Outre le titre de champion d’Uruguay 1980, le Nacional conquiert la Libertadores en étouffant en finale l’Internacional Porto Alegre de Falcão, un titre qui vaut autant par les buts de Victorino que par la défense de fer dirigée par de León. Dans la foulée, au tout début de l’année 1981, El Hugo participe au succès de la Celeste lors de la Copa de Oro, une mini Coupe du monde entre anciens lauréats pour le cinquantenaire de la première épreuve. Avec l’aval de la FIFA de João Havelange, la compétition est imaginée par Washington Cataldi au service de la grandeur de l’Uruguay en général, de la junte en particulier. Lors de la remise du trophée, alors que le jour décline sur Montevideo, Hugo revêt un maillot de Grêmio pour remercier son nouveau club de l’avoir autorisé à jouer ce Mundialito. Car pour de León, à l’image d’Atilio Ancheta par le passé, il est temps de monnayer ses talents à Porto Alegre.

Avec son look de barbudo, il ressemble à Fidel Castro et pourrait figurer un rebelle tupamaro.
Avec le maillot de Grêmio alors que ses équipiers portent le maillot de la Celeste.

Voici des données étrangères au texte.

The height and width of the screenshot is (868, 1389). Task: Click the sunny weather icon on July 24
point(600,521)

On pourrait croire que son départ pour le Brésil le condamne à l’oubli auprès des supporters du Nacional. Il n’en est rien. Vainqueur de la Libertadores en 1983[5], il effectue le tour d’honneur, le trophée à bout de bras, le visage en sang. La hinchada tricolor le canonise dans l’instant car ce sacre, il l’obtient aux dépens de Peñarol et le dédie publiquement au Nacional. Un acte criminel pour certains pontes fédéraux qui lui ferment durablement les portes de la sélection et le privent des victoires en Copa America 1983 et 1987.

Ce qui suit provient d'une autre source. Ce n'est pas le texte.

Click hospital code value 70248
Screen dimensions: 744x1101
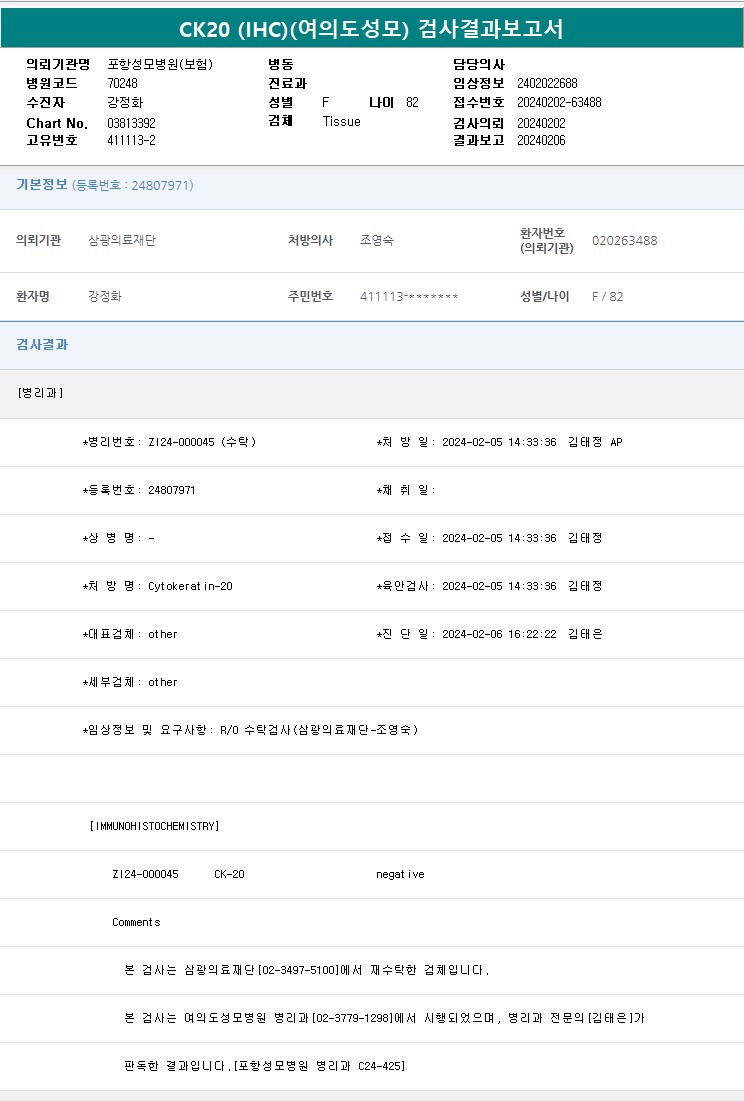[x=122, y=83]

Alors que les Bolsos traversent une nouvelle période de disette, il effectue son retour en 1988 au sein d’un groupe dont il est l’unique star. Plus grand que jamais, il mène son équipe à un troisième titre en Libertadores contre Newell’s dans un Centenario en transe. Il arrache dans la foulée la Coupe intercontinentale face au PSV de Koeman et de Romário puis la Recopa sudamericana et enfin la Copa interamericana. On l’appelle désormais El Patrón ou Dios Hugo, le dernier immortel d’une longue lignée de cracks du Nacional avant l’inéluctable déclin du football de club uruguayen.


3-José Leandro Andrade, football et tango

Premier match de la Celeste contre Vigo à la descente du bateau en 1924, quelques semaines avant les JO à Paris.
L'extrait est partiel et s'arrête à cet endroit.